Et d’ajouter : « Le lendemain, j'ai déclaré dans une interview télévisée : "Il n'y avait pas un mot de vérité dans [Rocky IV]. Même les visages des Soviétiques n'étaient pas ce qu'ils sont vraiment. J'ai honte des adultes qui ont fait le film" ».
Ses remarques ont fait sensation dans les médias américains : « Ce qui est inacceptable dans ce film, ce n'est pas le conflit entre les personnages, mais la pression constante et sans vergogne qui pousse le public à mépriser, à plaindre et à rabaisser le peuple russe et son gouvernement », a écrit Carol Basset du Chicago Tribune, en soutien à Katia.
Retour à la maison
Dans les jours et les semaines qui ont suivi son voyage, Katia a été le sujet n°1 des médias soviétiques, tout le monde voulait savoir à quoi ressemblait l'Amérique, ce que les gens y mangeaient, comment ils s'habillaient, ce qu'ils lisaient.
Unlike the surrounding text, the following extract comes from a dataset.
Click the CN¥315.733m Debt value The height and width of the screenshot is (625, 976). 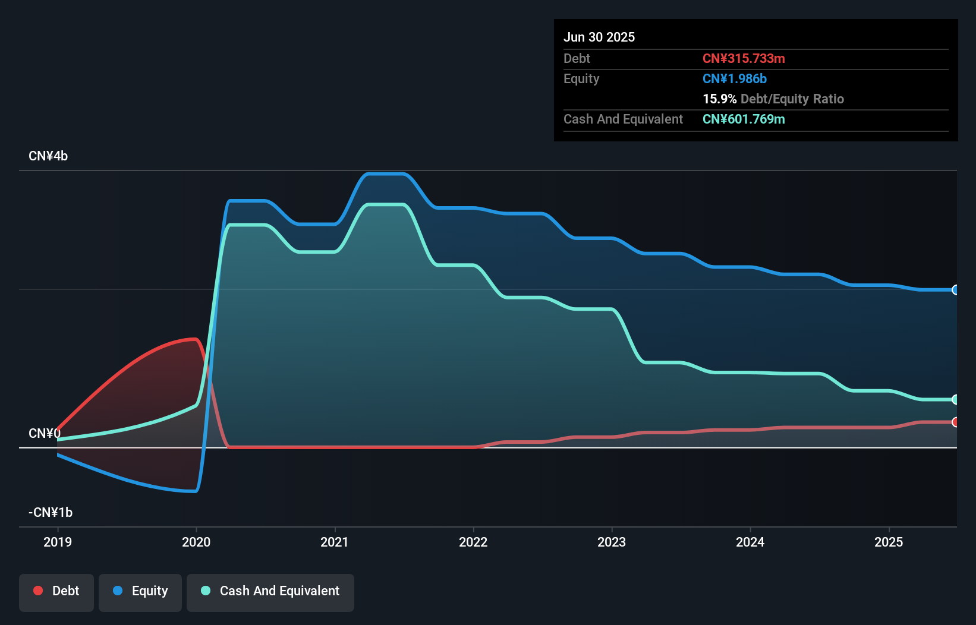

Elle a pris part à des événements publics, reçu des sacs de courrier et a fait l’objet d’histoires et d’anecdotes. En conséquence, elle avait peu de temps pour mener une vie d’enfant normale.
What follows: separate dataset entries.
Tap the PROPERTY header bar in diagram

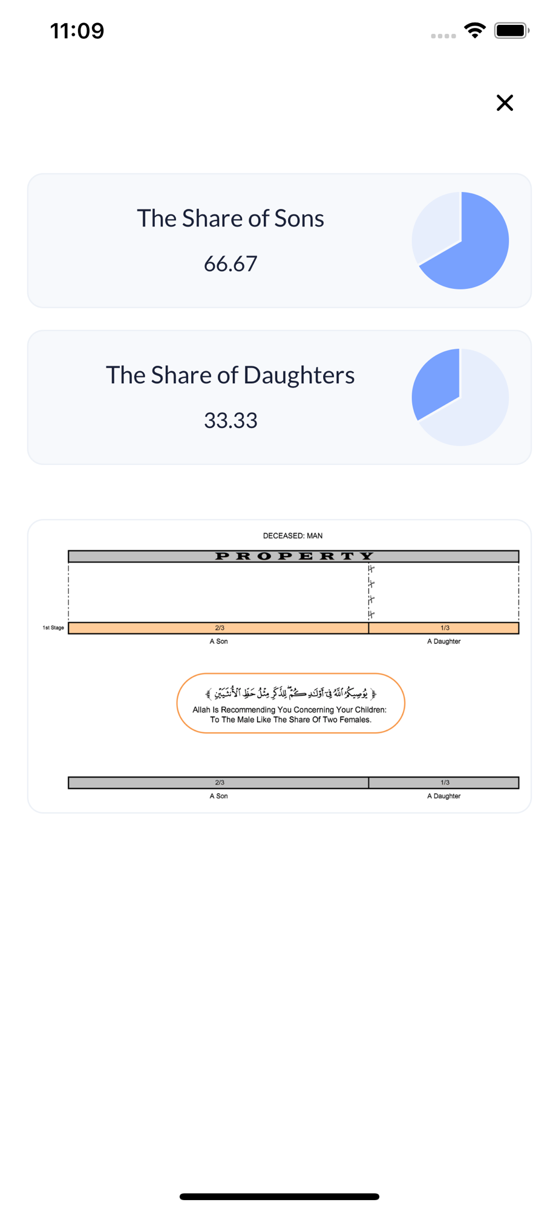pyautogui.click(x=293, y=556)
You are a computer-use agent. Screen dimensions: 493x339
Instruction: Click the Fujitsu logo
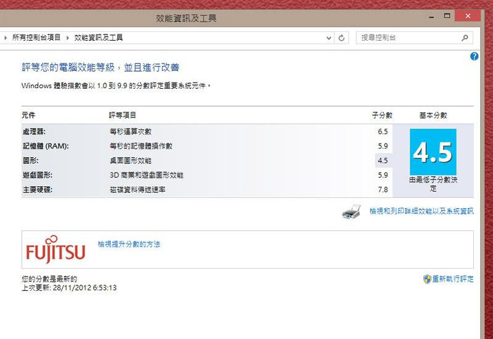(x=55, y=250)
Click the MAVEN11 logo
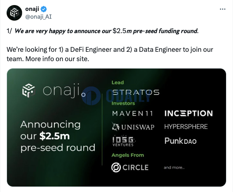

Au final, Katia et sa famille ont décidé qu’ils en avaient assez d’être sous les projecteurs et peu de temps après, le nom de Katia Lytcheva a disparu de l'actualité du pays. Elle et sa mère ont déménagé en France, où elle a étudié à la Sorbonne, obtenu un diplôme en économie et en droit et y a travaillé pendant quelques années, avant de revenir en Russie en l’an 2000. Aujourd'hui adulte, Ekaterina (Katia étant le diminutif de ce prénom) refuse de parler aux journalistes par principe : l’attention qu’elle a reçue dans son enfance a été plus que suffisante pour une vie tout entière.